Convert the records below into a JSON list of strings with one string per line, skipping blank lines. Leave the pictures out.

- - - -

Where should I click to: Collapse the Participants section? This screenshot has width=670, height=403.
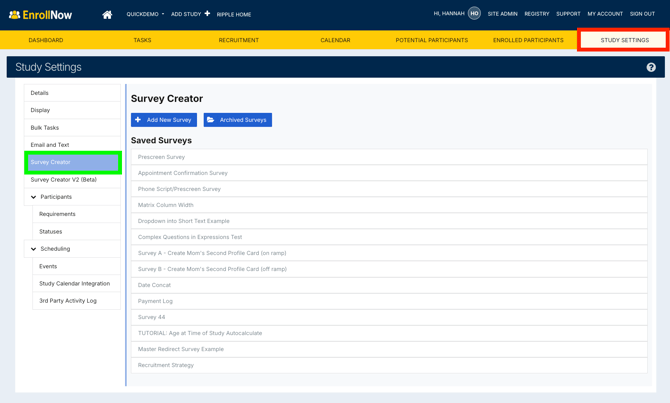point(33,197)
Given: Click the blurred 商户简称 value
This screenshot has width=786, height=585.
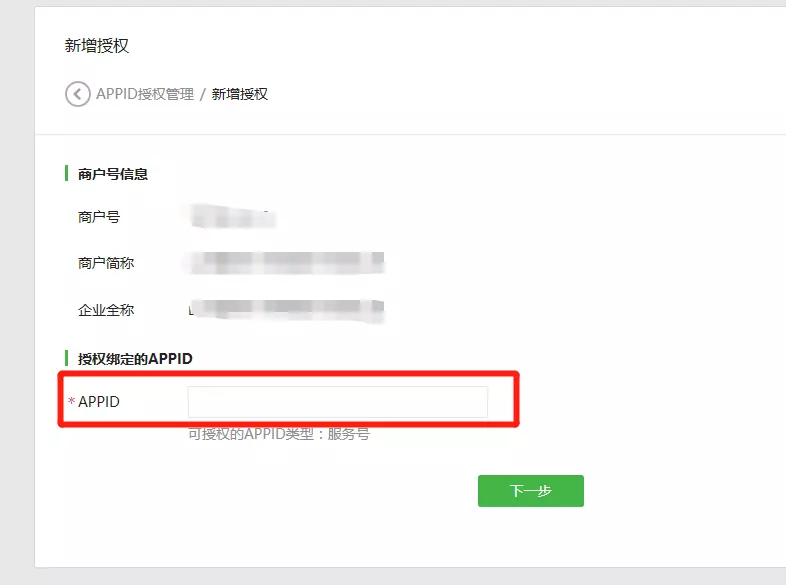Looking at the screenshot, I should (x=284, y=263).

- - - -

## SOLUTION TO THIS TASK
[
  "Where should I click to: Collapse the Participants section? This screenshot has width=670, height=403.",
  "point(33,197)",
  "Given: Click the blurred 商户简称 value",
  "This screenshot has width=786, height=585.",
  "Looking at the screenshot, I should (x=284, y=263)."
]